The impact of government borrowing on industry.
Generally, government borrowing of over 3% of GDP and National Debt of over 60% of GDP is considered to be harmful and if government debt is too high it might start to deter foreign investment.
This is the amount the government need to borrow from the private sector. It occurs because the government is spending more than they receive in taxation. Problems of government borrowing include:
- Crowding out of private sector. It is argued that high government borrowing can cause crowding out. This means private sector investment is reduced because the private sector are lending to the government instead of investing in more profitable private projects.
- Liable to lead to higher tax and lower spending in the future.
- Higher interest rates. It is argued that higher levels of government borrowing tend to put upward pressure on interest rates. This is because the government need to raise rates to attract sufficient people to lend them money.
- High levels of borrowing may by symptomatic of poor government management. i.e failure to collect taxes and failure to control spending. This may indicate poor management of economy.
However, the budget balance doesn’t directly impact on the success of manufacturing industries. Some economies have been able to run a persistently large budget deficit without adversely impacting on industry.
- It could also be argued that a budget deficit is a good thing, if the government is borrowing to invest in infrastructure improvements such as new roads and better communications.

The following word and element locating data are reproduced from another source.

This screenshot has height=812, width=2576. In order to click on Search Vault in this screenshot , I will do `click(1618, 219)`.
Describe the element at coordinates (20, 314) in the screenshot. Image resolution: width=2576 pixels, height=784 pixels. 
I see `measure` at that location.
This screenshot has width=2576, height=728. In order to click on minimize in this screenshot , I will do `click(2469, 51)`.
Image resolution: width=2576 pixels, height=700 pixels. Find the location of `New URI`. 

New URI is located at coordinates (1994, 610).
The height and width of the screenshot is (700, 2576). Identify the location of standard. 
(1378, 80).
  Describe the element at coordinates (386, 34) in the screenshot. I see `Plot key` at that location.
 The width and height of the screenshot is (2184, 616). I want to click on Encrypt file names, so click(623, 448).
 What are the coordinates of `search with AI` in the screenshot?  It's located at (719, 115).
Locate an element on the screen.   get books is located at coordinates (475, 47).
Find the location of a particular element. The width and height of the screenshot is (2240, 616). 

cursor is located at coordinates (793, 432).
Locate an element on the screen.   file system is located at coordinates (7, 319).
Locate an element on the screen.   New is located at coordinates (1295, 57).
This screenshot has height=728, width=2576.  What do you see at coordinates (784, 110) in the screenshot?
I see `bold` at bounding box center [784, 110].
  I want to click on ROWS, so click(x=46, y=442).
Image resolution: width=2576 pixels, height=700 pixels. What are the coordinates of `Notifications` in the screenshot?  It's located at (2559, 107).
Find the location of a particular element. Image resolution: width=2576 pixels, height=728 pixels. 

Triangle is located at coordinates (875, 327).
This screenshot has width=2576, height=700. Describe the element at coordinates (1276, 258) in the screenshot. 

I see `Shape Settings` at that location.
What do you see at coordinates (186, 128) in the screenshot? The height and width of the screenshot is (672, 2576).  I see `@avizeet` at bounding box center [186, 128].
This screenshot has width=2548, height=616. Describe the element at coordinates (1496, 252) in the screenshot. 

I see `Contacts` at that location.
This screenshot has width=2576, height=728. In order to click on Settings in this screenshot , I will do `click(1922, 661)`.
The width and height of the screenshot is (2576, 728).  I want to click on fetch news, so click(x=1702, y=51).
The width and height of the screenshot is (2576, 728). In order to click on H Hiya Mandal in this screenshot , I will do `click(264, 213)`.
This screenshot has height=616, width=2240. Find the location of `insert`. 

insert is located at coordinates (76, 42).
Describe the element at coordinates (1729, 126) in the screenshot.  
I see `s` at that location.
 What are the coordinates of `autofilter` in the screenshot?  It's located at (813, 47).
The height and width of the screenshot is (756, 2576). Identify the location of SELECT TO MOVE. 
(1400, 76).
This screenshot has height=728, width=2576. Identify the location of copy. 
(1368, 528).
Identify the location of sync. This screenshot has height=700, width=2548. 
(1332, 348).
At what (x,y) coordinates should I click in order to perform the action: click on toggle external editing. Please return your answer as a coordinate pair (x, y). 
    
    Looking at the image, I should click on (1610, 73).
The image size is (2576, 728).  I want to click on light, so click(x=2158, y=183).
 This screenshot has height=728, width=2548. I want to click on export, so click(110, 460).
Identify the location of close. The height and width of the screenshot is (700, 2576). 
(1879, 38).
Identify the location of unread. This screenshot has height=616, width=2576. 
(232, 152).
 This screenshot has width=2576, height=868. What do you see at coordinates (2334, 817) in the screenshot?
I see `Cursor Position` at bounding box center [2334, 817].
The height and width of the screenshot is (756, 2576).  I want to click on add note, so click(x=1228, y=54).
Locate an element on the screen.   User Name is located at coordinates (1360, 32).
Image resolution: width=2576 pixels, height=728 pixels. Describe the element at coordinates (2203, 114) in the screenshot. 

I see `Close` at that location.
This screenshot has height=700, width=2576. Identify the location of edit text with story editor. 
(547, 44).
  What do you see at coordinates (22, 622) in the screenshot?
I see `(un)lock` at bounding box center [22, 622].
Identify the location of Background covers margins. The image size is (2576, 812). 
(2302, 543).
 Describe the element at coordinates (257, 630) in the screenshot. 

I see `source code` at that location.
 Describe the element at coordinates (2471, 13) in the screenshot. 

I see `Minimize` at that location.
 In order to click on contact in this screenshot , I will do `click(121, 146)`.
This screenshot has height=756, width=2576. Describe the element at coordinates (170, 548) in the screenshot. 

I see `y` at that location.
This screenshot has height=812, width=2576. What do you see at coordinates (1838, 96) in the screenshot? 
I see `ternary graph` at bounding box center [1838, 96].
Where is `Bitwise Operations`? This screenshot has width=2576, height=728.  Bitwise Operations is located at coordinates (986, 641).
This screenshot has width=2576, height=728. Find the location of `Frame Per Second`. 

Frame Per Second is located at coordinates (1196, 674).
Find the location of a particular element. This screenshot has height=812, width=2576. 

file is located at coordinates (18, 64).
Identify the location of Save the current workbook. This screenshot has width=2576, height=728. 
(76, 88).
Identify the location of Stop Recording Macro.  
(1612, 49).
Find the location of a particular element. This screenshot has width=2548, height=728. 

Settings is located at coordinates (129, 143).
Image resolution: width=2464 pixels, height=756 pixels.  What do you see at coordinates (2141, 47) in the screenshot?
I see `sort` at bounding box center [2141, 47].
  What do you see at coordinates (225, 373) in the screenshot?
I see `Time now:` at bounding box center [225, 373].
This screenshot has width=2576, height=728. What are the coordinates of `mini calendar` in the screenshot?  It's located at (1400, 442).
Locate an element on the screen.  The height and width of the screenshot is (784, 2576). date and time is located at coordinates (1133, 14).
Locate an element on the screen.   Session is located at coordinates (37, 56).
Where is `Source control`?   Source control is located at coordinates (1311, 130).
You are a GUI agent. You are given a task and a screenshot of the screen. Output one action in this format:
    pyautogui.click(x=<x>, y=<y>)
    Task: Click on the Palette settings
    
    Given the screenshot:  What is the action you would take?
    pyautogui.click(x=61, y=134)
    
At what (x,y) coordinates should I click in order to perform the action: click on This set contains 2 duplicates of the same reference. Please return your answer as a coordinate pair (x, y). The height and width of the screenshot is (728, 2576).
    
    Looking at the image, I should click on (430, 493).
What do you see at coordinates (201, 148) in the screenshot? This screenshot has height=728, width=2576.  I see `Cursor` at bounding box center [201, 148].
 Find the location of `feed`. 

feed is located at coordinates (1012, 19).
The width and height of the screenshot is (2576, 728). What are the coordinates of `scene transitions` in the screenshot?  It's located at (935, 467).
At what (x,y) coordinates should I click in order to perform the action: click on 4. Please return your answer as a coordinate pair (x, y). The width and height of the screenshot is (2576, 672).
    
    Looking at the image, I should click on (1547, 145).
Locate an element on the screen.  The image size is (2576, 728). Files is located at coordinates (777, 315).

Some developing countries may find it harder to borrow because the private sector don’t trust the government as much. Therefore, the budget deficit will be more significant and lead to higher rates in the future.
Persistent high levels of government borrowing mean that the National debt will be higher. Consistent high levels of debt may even suggest the government could default on the repayments which would cause serious problems and lack of confidence in the economy.
If borrowing is cyclical i.e. increases in a recession, reduces during growth, then that is to be expected. Governments need to borrow more in a downturn because they receive lower tax revenues.
Public sector debt
Public sector debt is the total amount of debt the government owed. It is the cumulative amount of annual deficits. The issue of public sector debt is similar to the budget deficit. High borrowing leads to growing public sector debt and problems such as the potential for higher interest rates.
With high public sector, the government has less scope for borrowing to invest when necessary.
Public sector debt trend
The trend of public sector debt is important for seeing whether the governments fiscal deficit is growing or diminishing. It doesn’t have a direct impact on manufacturing firms.